Wednesday, March 12, 2008

Beautiful Faith and A Night at the Opera

Nancy and I went to the opera last night. It was a first for me -- someone who has always mocked (albeit gently) opera as little more than a country-western song that last three hours and is sung in a foreign language. And "Tosca" sort of fit that criteria -- it was long (2 hours and 49 minutes) and very sad (all the leads die -- "There's blood everywhere," said our docent happily prior to the show). Of course, where it differed was that there was no truck or dog or D-I-V-O-R-C-E, just death and sadness.

What I didn't expect, though, was to be so completely drawn in and mesmerized by "Tosca." It was beautiful -- the sets, the symphony, the singers, the music. Captivating. The time flew by. At each intermission, Nancy and I looked at each other with eyes that said, "Wow." No words were needed. It was amazing. And while I didn't run out and buy season tickets, you can be sure that we'll be back. It was too beautiful an experience not to enjoy again.

Which made me think about faith and attracting people to it. Lots of congregations try lots of things to bring people in the doors. We hear that conservative churches are growing, and so a group of us decides the way to growth is to be more theologically conservative. Or an expert says that "contemporary worship" is attracting new folks -- so we rip out the organ and put in a praise band. Or seeker-sensitive services. Or Saturday night services . Or Cowboy Church (I'm not making this up!). Or... whatever. Lots of congregations try these things and don't see much in the way of results.

What we don't seem to try is making faith beautiful. I've been thinking about that a lot after reading Tony Jone's The New Christians. Especially the passage where he says:

"... why in the world would you think that you can do anything to get people to come to church?
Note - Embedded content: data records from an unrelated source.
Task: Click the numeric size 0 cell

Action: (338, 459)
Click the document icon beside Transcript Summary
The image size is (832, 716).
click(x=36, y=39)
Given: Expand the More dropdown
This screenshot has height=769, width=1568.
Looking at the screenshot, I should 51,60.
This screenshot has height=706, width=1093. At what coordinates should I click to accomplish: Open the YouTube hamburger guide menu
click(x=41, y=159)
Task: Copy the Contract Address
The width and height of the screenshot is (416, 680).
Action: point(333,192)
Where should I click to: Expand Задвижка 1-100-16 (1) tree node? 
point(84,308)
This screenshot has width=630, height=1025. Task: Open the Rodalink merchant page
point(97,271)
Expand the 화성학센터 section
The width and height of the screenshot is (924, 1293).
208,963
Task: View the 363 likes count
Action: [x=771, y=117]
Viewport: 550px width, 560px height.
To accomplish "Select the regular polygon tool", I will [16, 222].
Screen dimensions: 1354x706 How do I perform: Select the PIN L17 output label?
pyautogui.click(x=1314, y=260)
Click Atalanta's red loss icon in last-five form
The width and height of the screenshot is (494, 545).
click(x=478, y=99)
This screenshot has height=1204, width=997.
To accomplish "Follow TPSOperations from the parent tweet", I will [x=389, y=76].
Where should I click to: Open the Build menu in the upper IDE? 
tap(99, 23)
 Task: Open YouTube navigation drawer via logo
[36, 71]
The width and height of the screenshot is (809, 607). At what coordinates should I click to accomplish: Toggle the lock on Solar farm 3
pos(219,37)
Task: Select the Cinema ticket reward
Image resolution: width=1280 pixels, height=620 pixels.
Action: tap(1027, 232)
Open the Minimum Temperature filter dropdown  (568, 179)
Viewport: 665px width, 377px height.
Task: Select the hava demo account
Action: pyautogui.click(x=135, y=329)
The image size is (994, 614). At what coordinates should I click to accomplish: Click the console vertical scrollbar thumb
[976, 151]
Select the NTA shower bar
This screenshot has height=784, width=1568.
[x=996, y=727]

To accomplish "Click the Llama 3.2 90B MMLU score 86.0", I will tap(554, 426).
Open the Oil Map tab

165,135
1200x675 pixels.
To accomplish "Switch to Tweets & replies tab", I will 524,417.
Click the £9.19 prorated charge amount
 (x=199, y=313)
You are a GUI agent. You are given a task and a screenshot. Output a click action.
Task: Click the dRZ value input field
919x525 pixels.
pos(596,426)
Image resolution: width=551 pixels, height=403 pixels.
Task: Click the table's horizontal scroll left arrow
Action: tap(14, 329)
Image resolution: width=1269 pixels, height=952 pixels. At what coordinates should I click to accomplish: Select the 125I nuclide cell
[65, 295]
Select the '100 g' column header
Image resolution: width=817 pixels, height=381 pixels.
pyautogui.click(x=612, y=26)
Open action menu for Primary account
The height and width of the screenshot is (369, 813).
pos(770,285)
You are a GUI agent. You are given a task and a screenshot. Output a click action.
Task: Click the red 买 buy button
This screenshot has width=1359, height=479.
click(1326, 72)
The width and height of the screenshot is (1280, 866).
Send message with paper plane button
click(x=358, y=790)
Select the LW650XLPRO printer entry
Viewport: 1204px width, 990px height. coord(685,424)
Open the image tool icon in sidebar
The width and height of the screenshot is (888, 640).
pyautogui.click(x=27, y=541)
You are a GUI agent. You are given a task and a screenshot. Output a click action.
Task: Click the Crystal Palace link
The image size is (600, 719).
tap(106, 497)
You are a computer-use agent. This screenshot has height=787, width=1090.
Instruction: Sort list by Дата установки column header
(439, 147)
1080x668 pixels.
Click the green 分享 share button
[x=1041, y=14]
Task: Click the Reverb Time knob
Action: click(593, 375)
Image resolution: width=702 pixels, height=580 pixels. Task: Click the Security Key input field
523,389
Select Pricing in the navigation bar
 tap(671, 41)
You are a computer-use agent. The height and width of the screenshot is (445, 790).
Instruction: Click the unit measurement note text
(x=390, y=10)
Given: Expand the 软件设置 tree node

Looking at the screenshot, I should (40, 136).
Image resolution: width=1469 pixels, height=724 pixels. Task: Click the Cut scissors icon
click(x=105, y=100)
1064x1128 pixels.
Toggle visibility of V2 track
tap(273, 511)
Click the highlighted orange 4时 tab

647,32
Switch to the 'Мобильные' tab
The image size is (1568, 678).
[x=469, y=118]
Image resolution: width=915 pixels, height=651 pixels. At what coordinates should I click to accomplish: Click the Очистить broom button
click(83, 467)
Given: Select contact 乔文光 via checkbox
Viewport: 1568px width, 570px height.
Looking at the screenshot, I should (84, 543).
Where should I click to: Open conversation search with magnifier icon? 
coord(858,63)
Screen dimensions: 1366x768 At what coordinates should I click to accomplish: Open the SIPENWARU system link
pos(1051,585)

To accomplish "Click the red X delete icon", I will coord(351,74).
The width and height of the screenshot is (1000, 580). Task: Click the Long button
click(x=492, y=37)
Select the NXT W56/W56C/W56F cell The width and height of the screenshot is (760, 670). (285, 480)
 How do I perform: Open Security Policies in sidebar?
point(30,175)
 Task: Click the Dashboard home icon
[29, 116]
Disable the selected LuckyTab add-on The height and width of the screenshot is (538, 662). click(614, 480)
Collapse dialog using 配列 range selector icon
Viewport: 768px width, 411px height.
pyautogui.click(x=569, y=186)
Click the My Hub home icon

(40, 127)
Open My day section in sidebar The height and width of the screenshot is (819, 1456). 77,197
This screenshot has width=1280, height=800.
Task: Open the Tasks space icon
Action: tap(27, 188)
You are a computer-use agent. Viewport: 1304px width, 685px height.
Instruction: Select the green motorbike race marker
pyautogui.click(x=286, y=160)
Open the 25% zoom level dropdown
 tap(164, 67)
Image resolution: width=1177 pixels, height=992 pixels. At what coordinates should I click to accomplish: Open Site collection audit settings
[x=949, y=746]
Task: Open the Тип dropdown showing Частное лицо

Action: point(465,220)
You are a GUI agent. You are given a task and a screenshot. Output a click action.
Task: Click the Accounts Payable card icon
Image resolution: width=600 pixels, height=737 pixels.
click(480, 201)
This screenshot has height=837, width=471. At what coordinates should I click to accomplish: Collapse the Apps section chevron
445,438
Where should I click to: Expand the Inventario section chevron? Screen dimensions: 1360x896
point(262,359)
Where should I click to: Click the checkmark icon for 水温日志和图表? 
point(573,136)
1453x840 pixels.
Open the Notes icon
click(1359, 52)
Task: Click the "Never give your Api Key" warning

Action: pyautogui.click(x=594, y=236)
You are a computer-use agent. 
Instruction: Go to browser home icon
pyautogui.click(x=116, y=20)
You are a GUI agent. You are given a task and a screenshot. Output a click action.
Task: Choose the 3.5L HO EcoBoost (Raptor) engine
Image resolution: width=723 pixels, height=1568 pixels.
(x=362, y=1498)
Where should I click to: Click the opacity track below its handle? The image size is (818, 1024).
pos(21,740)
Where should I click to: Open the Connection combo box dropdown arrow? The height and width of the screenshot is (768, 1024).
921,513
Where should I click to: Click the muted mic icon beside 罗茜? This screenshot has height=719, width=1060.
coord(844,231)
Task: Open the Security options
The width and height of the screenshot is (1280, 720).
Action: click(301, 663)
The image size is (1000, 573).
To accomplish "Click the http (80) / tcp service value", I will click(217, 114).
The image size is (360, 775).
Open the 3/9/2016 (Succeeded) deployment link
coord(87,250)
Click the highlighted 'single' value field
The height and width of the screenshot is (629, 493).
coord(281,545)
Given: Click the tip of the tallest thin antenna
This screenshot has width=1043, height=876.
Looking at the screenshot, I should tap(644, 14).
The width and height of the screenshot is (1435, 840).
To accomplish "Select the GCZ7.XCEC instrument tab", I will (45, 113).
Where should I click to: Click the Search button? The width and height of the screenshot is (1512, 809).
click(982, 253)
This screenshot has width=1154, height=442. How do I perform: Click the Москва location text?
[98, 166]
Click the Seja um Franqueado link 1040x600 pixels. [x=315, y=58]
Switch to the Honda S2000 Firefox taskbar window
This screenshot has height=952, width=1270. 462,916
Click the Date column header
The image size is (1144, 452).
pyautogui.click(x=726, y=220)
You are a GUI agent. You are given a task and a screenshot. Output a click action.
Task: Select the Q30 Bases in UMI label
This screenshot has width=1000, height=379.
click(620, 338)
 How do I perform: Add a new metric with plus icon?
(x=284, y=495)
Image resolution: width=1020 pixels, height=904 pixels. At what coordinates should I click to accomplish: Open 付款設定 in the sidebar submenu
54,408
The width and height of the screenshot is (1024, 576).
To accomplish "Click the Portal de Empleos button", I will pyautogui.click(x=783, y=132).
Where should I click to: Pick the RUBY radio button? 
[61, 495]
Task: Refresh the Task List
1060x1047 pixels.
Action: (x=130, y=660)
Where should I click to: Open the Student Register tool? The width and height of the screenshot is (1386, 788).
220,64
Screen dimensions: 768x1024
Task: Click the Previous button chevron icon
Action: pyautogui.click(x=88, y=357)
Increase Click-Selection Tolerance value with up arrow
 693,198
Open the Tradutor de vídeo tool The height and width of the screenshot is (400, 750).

Instead, why don't you worry about being faithful -- living out a beautiful Christianity -- and see what the spirit does in your midst? I think that people will be more attracted to the Spirit than anything you could ever do to "hook" them. (p. 201)

After going to the opera last night, I am more than ever convinced of the wisdom under girding Jones' thinking. My preconceptions of opera were shattered -- but not by rational arguments by leading critics, not by a pledge of rigid adherence to Puccini's original score or staging, and not because they provided an "opera-seeker-sensitive listening experience with cup holders at each seat, watered down content, and sit-com length. No. Instead they simply made it beautiful. And that beauty made me long to experience more. Our souls hunger for beauty where ever they can find it. As Jim Croegaert's song says:

Frost on the window never the same
So many patterns fit in the frame
Captured in motion frozen in flame
And in the patterns is there a Name
Why do we hunger for beauty?
("Why Do We Hunger For Beauty" ©1989 Meadowgreen Music Co./Heart of the Matter Music )

That hunger for beauty is part of who we are -- and what calls us to beauty and to God. Dare we -- conservative, liberal, seeker-sensitive, praise-band oriented, Bible-based, emergent, or whatever, dare to live a beautiful faith and thereby call people to God? Dare we not?